JohnPaton / airbase

🌬 An easy downloader for the AirBase air quality data.
https://airbase.readthedocs.io
MIT License
9 stars 4 forks source link

async request and file writes #11

Closed avaldebe closed 2 years ago

avaldebe commented 2 years ago
JohnPaton commented 2 years ago

Hey, thanks so much for the proposal! As you mentioned in #10 there's quite a lot here that's out of the scope of the PR. Let me go through it a bit. I think the easiest thing will be to split this up into several smaller PRs, and then address issues in each one separately.

avaldebe commented 2 years ago

I'll create a new PR with with only what is needed for using aiohttp and aiofiles.

avaldebe commented 2 years ago

Hi John,

Before I close this PR I would like to know what else would you be interested on bringing over.
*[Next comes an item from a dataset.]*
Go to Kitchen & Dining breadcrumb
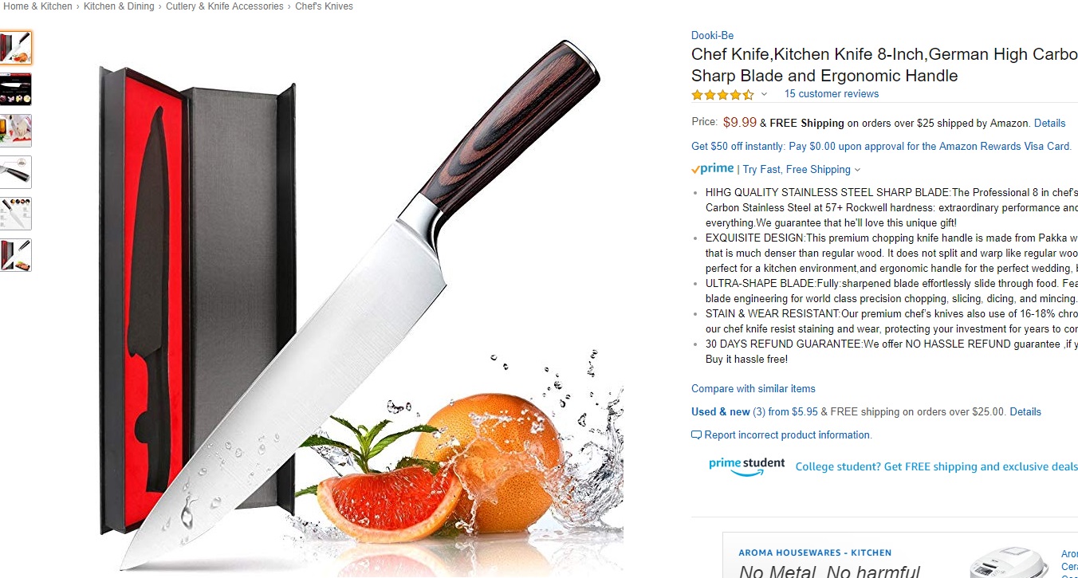 120,6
I can prepare separate PRs for the following topics/issues

  1. Update project configuration
    • Use pyproject.toml and setup.cfg following PEP517
    • Update pytest and coverage configurations and move them to pyproject.toml
    • Configure mypy and isort for development and CI
    • Use tox for testing against different python versions (locally and on CI)
  2. Use pathlib.Path instead of os.path
  3. Add missing type annotations
  4. Use test functions instead of test classes

Cheers, Álvaro.

JohnPaton commented 2 years ago

I see you've started on 2. already, that's perfect. As for the others: I am all in favour (in individual PRs πŸ˜…) except for 4. The classes really only exist as a kind of namespacing for the functions anyway (+ applying fixtures en masse), I think removing them will make the tests less readable. Thoughts?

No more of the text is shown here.